As you can see you are not only getting Github repository details, you are also getting owner, template repository, organization details as well. 

These sort of aggregated APIs reduce network chattiness for the clients and make clients much more simpler. If clients don’t get this data in a single call then they will have to make multiple API calls to fetch this data.

The Web API contracts are also governed by UX needs so rather than modelling your API in an entity oriented manner you will have to consider what experience is required and model accordingly.

Reason 4: Derived fields.

There are times you want to expose a derived field in a web API instead of exposing field(s) in your database model. Let’s assume you are modelling a web API for an application that accepts assignments from users. An assignment has two datetime fields – assignment_shared_on and assignment_received_on. Rather than returning the dates to the client you want to return the days a candidate took to submit the assignment. This can be added to your web API model rather than adding it to your data model.

Reason 5: Choose a different and suitable data type.

This is linked to the reason 4 we just discussed.
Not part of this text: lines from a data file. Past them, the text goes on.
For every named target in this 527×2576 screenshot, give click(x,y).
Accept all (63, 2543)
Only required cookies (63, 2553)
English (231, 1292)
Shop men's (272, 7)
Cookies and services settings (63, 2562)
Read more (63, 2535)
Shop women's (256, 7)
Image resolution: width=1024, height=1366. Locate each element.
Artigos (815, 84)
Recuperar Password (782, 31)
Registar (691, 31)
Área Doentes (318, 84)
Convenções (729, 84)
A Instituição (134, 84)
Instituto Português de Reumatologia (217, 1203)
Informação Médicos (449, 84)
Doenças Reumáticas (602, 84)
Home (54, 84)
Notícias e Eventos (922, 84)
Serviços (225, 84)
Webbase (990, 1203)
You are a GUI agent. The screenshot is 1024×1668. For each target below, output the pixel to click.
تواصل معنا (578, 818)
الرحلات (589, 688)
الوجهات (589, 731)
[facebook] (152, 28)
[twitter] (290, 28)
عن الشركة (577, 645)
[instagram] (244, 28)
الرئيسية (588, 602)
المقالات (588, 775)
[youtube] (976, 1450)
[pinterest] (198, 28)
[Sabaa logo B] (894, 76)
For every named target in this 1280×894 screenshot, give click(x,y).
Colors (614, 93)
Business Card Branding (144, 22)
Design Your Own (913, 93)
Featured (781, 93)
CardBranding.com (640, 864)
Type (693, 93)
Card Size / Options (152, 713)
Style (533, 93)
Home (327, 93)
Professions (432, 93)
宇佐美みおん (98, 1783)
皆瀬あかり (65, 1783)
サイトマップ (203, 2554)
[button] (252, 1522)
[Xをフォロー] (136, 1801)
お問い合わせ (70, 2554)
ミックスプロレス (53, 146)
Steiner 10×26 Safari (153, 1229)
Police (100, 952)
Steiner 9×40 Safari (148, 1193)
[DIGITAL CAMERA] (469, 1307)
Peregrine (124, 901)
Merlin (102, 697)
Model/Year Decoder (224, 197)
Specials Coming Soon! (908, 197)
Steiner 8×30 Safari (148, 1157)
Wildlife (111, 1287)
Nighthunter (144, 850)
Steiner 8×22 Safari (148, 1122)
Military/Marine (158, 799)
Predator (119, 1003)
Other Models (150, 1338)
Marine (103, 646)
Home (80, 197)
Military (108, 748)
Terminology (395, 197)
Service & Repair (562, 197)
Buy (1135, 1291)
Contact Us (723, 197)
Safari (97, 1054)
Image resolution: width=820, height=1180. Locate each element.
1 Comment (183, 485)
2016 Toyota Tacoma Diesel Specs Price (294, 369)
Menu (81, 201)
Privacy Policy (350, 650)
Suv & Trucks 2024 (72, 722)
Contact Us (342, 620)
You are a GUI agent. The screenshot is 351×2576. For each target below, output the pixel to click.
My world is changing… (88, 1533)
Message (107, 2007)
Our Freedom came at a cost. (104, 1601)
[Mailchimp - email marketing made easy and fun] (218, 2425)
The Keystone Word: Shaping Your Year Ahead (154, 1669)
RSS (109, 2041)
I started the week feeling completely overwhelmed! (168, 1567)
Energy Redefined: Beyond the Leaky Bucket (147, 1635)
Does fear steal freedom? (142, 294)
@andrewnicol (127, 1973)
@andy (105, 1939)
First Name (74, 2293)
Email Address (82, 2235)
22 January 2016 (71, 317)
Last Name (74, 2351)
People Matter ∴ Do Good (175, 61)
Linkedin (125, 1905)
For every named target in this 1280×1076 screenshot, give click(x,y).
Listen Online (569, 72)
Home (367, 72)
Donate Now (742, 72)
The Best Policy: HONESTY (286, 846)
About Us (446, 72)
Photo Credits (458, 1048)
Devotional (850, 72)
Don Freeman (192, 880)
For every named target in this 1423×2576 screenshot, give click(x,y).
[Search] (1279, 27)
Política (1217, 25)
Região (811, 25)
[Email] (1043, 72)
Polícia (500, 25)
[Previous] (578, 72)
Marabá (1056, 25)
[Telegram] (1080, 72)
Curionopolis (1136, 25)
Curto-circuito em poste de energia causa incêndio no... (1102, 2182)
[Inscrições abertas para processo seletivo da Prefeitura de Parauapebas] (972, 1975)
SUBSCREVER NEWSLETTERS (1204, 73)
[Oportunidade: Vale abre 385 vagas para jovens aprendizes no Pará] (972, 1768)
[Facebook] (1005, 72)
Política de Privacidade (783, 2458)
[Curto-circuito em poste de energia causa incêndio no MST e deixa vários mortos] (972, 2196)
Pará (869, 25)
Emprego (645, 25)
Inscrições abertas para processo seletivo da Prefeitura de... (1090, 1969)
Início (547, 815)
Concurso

Having a different web API model gives you the flexibility to choose a different and suitable data type for your clients. So in the example discussed in point 4, we returned int data type rather than datetime type.

Conclusion

We can do a much better job at Web API design by following contract first model of API design. API Styles like GraphQL enforce contract first API design so they can help avoid this anti-pattern. I know with GraphQL there are tools that allow you to generate GraphQL APIs from the database schema. I prefer to avoid such tools. But, if you have to use such tools then I recommend writing a transformation layer in front of them. This will protect you from leaking your database model to the consumers.

With a sufficient number of users of an API, it does not matter what you promise in the contract: all observable behaviours of your system will be depended on by somebody.